Over the phone, I Jedi-mindtricked her into stopping by the church after lunch.
Two hours later, we were standing in the sanctuary, ready to look for my car key. On the stage where I saw Erin for the first time was a chair with a single rose on it. I had her sit down.
On our first date, I sang her a Mandarin pop song a capella, figuring I could at least impress her with my linguistic effort. Based on her paralyzed reaction that day, I figured I had to step it up a bit with a guitar accompaniment.
I chose “Hey, Soul Sister” by Train. We’ve both loved that song since we started dating because it captures so much of our relationship. For instance, the part about me being a gangster thug, or the part about her doing brain research. But I really resonated with the final stanza:
I can be myself now finally // In fact there’s nothin’ I can’t be
I pick up the guitar and start strumming. It should be noted that although the chord progression of the song is straightforward, I have great difficulty with strumming in any kind of structured pattern. As I get to the end of the song, I improv the strumming for dramatic effect and just hope that my emotional effort is distracting her from my musical deficiencies.
I set the guitar down, and pull a box out of my pocket. Erin’s face changes from content happiness to a downpour of tears. On one knee, I tell her for the first time that I love her – that I want to love her for the rest of my life. I ask her to marry me. She says yes.
..he poured water into a basin and began to wash his disciples’ feet, drying them with the towel that was wrapped around him..
“No,” said Peter, “you shall never wash my feet.”
Jesus answered, “Unless I wash you, you have no part with me.”
I’ve always been captivated by the image of Jesus washing the feet of his disciples: the master of the universe, kneeling at the feet of those who worship him.

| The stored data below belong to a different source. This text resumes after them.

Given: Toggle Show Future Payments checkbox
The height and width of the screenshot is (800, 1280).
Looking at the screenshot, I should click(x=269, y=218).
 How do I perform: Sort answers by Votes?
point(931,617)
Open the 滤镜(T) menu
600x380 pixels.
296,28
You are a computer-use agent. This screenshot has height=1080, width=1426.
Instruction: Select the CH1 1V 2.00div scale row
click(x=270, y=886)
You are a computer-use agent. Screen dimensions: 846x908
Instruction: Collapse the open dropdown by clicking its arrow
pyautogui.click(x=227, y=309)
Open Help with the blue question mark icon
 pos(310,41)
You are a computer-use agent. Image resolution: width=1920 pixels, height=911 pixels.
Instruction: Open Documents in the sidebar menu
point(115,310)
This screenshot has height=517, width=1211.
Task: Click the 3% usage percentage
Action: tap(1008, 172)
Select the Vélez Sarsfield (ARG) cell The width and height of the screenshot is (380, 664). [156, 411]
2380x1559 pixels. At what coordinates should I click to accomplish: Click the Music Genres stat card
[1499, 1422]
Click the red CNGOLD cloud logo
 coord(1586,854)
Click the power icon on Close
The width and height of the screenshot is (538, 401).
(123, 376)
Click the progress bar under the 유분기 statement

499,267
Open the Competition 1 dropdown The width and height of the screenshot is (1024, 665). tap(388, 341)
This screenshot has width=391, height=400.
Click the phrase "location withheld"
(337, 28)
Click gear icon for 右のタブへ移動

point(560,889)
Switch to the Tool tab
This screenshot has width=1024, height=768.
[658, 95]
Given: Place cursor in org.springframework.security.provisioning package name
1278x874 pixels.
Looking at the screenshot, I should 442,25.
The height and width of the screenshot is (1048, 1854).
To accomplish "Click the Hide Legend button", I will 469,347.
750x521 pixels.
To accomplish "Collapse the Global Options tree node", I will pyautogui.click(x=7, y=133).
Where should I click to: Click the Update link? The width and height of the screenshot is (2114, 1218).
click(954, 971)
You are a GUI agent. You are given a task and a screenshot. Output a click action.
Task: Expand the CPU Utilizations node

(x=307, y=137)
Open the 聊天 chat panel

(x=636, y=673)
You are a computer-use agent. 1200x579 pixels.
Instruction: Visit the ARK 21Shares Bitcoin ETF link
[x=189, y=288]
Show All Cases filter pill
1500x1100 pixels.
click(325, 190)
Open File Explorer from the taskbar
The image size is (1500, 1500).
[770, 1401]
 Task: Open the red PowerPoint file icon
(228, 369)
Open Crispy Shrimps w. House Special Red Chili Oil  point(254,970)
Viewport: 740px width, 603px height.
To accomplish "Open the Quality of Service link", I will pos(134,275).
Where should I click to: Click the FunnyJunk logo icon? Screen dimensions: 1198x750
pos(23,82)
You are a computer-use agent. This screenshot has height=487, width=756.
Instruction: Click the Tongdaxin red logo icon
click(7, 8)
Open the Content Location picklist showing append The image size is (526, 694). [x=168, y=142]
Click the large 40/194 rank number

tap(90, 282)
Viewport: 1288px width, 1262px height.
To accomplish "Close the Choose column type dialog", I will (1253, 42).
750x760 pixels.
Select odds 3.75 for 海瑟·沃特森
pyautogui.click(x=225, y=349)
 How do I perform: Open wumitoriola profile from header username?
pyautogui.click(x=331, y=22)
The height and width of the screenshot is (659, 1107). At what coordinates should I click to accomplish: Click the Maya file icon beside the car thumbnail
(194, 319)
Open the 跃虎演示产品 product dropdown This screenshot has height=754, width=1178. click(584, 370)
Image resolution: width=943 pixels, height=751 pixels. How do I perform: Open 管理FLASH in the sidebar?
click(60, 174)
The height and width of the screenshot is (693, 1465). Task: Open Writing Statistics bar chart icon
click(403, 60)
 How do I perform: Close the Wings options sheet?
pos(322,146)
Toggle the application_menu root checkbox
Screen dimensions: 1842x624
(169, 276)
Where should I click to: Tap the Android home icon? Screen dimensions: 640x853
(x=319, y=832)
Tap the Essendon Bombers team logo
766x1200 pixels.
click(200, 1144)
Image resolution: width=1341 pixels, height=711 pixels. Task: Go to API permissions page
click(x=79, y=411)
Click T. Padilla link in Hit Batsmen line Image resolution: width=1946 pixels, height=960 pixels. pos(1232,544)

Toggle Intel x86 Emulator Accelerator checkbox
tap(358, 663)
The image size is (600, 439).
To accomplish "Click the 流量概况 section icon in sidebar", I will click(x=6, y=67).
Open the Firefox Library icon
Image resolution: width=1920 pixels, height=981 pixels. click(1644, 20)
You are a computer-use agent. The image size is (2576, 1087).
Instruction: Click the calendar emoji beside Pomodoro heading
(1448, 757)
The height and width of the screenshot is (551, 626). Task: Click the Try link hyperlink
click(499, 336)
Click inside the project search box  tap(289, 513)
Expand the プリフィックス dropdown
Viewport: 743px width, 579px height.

Ephesians tells me to love my wife in the same way. I may be pretty self-absorbed, but I wanted to at least start my engagement off on the right path. I pulled out a basin of water from under the stage and washed her feet. With her soft feet in my hands, it really hit me – this is the woman I want to love sacrificially for the rest of my life.
We prayed together for a bit. After planning and rehearsing this moment for months, I actually hoped that I could just execute with emotionless automation. But sitting there together, alone in the sanctuary, with a sparkling symbol of commitment on Erin’s hand, the room was filled with a quietly overpowering sensation of boundless love.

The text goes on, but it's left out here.